Passionate, Rebellious & Tragic: On Valentine’s Day Know the Famous Love Story of Shiva & Sati
Today is Maha Shivaratri, the day when a lot of Indian women will fast and pray to Shiva. In Hinduism, it’s believed that if you pray to Shiva wholeheartedly, he’ll bless you with a good husband. Many women also idolise him as the perfect and passionate God who doesn’t shy away from his image of a besotted lover. When I was a child, my mother would ask me to keep a fast for Shiva so that a nice boy would marry me. My father, on the other hand, dismissed this idea and warned me against believing in all these fallacies that Hinduism constantly feeds its followers. At that time, I chose to believe my mom because the idea of praying to Shiva earnestly and being blessed with a partner who was as good as him was a romantic one. And this feeling was further reinforced when I my grandmother narrated how Shiva shook the whole world on the loss of his beloved.
In Hindu mythology, it’s believed that Shiva followed an ascetic life which irked Brahma who was desperate to tame him and bring him under control. He approached Sati the Goddess and asked her to take a human form so that she could marry Shiva and drive some sense into him. (Doesn’t Brahma sound like every Indian uncle who believes a woman can “make a man out of a boy?” The flagbearer of patriarchy, I tell you!) So, Sati was born to King Daksha and Queen Prasuti. Since her childhood, she was smitten with Shiva. She would chant her stotras and pray to him to accept her as his wife. But her father, like most Indian fathers, had other plans for her. He wanted her to marry a rich king and settle down well. Sati, like a true badass, was having none of it. She left her father’s house and started living in a forest. Day in and day out, she put herself through several trials and tribulations so that Shiva would be pleased with her. Her wish was finally granted when Shiva bent down to her devotion and married her.
However, Sati’s marriage was doomed from the start. Her father’s constant dismissal and disrespect of her husband irked her every single day. She tried hard to get him to respect Shiva and make him see his many qualities but her father was stubborn and continued to dishonour her husband. She took the drastic self to immolate herself when she realised that her father had invited all Gods except Shiva to an important yagna. Her rage was so intense that it set fire to her body.

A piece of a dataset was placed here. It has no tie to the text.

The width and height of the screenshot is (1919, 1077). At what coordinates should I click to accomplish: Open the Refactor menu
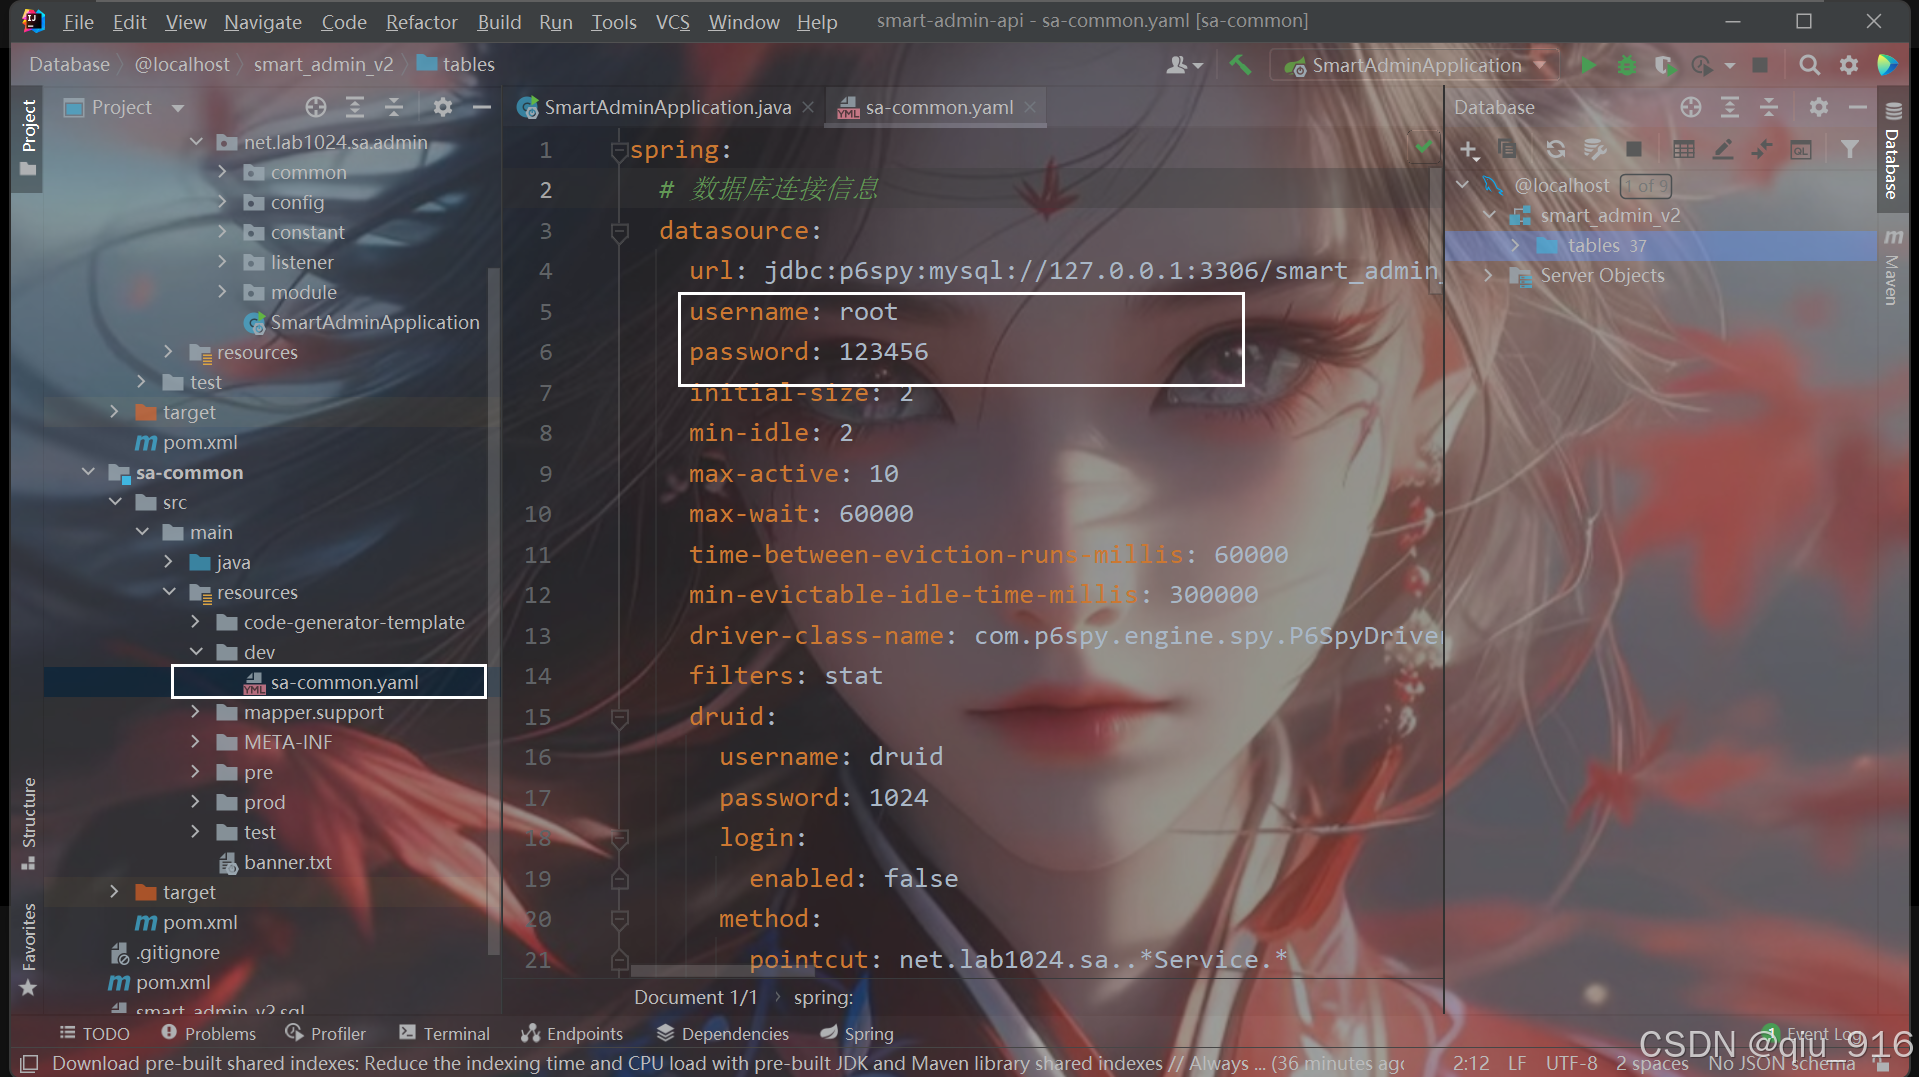click(421, 21)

Upon Sati’s death, Shiva raised hell. It’s believed that he put Sati’s body on his shoulders and did the Tandava dance which shook earth. It’s said that Shiva’s anger scared other Gods who then approached Vishnu and asked him to put a stop to this calamity. He then used the Sudarshan Chakra to dismember Sati's body to stop Shiva's dance and bring some peace to the world. Sati's dismembered body fell in 51 different locations. These places are today known as Shakti Peethas among Hindus. To this day, this folktale works like a charm on many women including yours truly.
Before judging, hear me out? I mean, at a time when relationships are fragile and love is limited to apps, Shiva seems like an unattainable fantasy. He epitomises passion and loyalty, something that’s hard to find these days or so my friends tell me. Sati, on the other hand, represents a rebellious woman who fights her father to be with the man she loves. No wonder then that their love story is such a hit with young people because it’s a reflection of what many of us go through, thanks to egoistic and casteist parents or political parties. So, on Valentine’s Day, if there’s one love story you should be reading, it’s this one. But don’t get too caught up in the tale because, ultimately, it’s mythology which is deeply rooted in patriarchy.